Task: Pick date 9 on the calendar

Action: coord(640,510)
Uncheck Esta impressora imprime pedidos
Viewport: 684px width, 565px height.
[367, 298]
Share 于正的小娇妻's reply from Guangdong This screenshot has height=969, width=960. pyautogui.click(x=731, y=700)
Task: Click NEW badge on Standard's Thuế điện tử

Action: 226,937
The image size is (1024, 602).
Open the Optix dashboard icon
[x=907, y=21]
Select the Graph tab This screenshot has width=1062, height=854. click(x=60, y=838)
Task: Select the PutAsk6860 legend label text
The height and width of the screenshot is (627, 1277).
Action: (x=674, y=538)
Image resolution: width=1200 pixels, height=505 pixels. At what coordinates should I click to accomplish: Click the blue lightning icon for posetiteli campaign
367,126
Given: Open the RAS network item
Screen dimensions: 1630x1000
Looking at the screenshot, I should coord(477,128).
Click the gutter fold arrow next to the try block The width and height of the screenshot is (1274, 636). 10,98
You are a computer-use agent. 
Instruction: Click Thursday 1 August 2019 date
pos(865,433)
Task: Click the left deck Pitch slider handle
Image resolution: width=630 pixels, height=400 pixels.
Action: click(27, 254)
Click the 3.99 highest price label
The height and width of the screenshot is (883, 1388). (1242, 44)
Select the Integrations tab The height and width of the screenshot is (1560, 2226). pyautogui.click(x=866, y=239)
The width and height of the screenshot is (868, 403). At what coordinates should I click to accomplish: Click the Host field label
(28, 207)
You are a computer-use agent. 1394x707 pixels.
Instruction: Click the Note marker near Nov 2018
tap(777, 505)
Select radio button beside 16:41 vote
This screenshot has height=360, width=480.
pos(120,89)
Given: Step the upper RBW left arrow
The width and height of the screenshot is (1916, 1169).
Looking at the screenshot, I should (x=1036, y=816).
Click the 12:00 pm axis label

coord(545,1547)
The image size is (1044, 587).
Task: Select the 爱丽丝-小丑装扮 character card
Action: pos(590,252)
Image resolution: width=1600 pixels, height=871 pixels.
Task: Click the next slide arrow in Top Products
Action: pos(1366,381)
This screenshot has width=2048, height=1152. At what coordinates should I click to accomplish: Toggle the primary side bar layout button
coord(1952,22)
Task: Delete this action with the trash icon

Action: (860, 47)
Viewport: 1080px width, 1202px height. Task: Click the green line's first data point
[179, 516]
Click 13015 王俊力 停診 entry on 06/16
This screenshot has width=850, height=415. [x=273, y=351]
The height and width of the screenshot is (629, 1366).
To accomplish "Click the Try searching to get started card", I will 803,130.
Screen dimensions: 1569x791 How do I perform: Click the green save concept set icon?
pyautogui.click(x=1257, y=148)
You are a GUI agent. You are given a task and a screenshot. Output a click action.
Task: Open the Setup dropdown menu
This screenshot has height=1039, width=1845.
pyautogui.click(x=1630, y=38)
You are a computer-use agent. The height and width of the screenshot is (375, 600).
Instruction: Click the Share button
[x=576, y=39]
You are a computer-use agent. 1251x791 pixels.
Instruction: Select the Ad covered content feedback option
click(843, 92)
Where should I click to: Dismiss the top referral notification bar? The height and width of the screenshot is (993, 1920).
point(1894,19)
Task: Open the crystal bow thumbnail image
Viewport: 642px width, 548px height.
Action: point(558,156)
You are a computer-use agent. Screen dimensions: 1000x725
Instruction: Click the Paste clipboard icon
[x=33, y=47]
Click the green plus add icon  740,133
■ ■ ■ ■ ■ ■ ■
**REQUEST**
Could you lay out every line of the items above as a Markdown table with the columns Number and Line, leaving out the blank lines?

**TASK SOLUTION**
| Number | Line |
|---|---|
| 1 | Task: Pick date 9 on the calendar |
| 2 | Action: coord(640,510) |
| 3 | Uncheck Esta impressora imprime pedidos |
| 4 | Viewport: 684px width, 565px height. |
| 5 | [367, 298] |
| 6 | Share 于正的小娇妻's reply from Guangdong This screenshot has height=969, width=960. pyautogui.click(x=731, y=700) |
| 7 | Task: Click NEW badge on Standard's Thuế điện tử |
| 8 | Action: 226,937 |
| 9 | The image size is (1024, 602). |
| 10 | Open the Optix dashboard icon |
| 11 | [x=907, y=21] |
| 12 | Select the Graph tab This screenshot has width=1062, height=854. click(x=60, y=838) |
| 13 | Task: Select the PutAsk6860 legend label text |
| 14 | The height and width of the screenshot is (627, 1277). |
| 15 | Action: (x=674, y=538) |
| 16 | Image resolution: width=1200 pixels, height=505 pixels. At what coordinates should I click to accomplish: Click the blue lightning icon for posetiteli campaign |
| 17 | 367,126 |
| 18 | Given: Open the RAS network item |
| 19 | Screen dimensions: 1630x1000 |
| 20 | Looking at the screenshot, I should coord(477,128). |
| 21 | Click the gutter fold arrow next to the try block The width and height of the screenshot is (1274, 636). 10,98 |
| 22 | You are a computer-use agent.  |
| 23 | Instruction: Click Thursday 1 August 2019 date |
| 24 | pos(865,433) |
| 25 | Task: Click the left deck Pitch slider handle |
| 26 | Image resolution: width=630 pixels, height=400 pixels. |
| 27 | Action: click(27, 254) |
| 28 | Click the 3.99 highest price label |
| 29 | The height and width of the screenshot is (883, 1388). (1242, 44) |
| 30 | Select the Integrations tab The height and width of the screenshot is (1560, 2226). pyautogui.click(x=866, y=239) |
| 31 | The width and height of the screenshot is (868, 403). At what coordinates should I click to accomplish: Click the Host field label |
| 32 | (28, 207) |
| 33 | You are a computer-use agent. 1394x707 pixels. |
| 34 | Instruction: Click the Note marker near Nov 2018 |
| 35 | tap(777, 505) |
| 36 | Select radio button beside 16:41 vote |
| 37 | This screenshot has height=360, width=480. |
| 38 | pos(120,89) |
| 39 | Given: Step the upper RBW left arrow |
| 40 | The width and height of the screenshot is (1916, 1169). |
| 41 | Looking at the screenshot, I should (x=1036, y=816). |
| 42 | Click the 12:00 pm axis label |
| 43 | coord(545,1547) |
| 44 | The image size is (1044, 587). |
| 45 | Task: Select the 爱丽丝-小丑装扮 character card |
| 46 | Action: pos(590,252) |
| 47 | Image resolution: width=1600 pixels, height=871 pixels. |
| 48 | Task: Click the next slide arrow in Top Products |
| 49 | Action: pos(1366,381) |
| 50 | This screenshot has width=2048, height=1152. At what coordinates should I click to accomplish: Toggle the primary side bar layout button |
| 51 | coord(1952,22) |
| 52 | Task: Delete this action with the trash icon |
| 53 | Action: (860, 47) |
| 54 | Viewport: 1080px width, 1202px height. Task: Click the green line's first data point |
| 55 | [179, 516] |
| 56 | Click 13015 王俊力 停診 entry on 06/16 |
| 57 | This screenshot has width=850, height=415. [x=273, y=351] |
| 58 | The height and width of the screenshot is (629, 1366). |
| 59 | To accomplish "Click the Try searching to get started card", I will 803,130. |
| 60 | Screen dimensions: 1569x791 How do I perform: Click the green save concept set icon? |
| 61 | pyautogui.click(x=1257, y=148) |
| 62 | You are a GUI agent. You are given a task and a screenshot. Output a click action. |
| 63 | Task: Open the Setup dropdown menu |
| 64 | This screenshot has height=1039, width=1845. |
| 65 | pyautogui.click(x=1630, y=38) |
| 66 | You are a computer-use agent. The height and width of the screenshot is (375, 600). |
| 67 | Instruction: Click the Share button |
| 68 | [x=576, y=39] |
| 69 | You are a computer-use agent. 1251x791 pixels. |
| 70 | Instruction: Select the Ad covered content feedback option |
| 71 | click(843, 92) |
| 72 | Where should I click to: Dismiss the top referral notification bar? The height and width of the screenshot is (993, 1920). |
| 73 | point(1894,19) |
| 74 | Task: Open the crystal bow thumbnail image |
| 75 | Viewport: 642px width, 548px height. |
| 76 | Action: point(558,156) |
| 77 | You are a computer-use agent. Screen dimensions: 1000x725 |
| 78 | Instruction: Click the Paste clipboard icon |
| 79 | [x=33, y=47] |
| 80 | Click the green plus add icon  740,133 |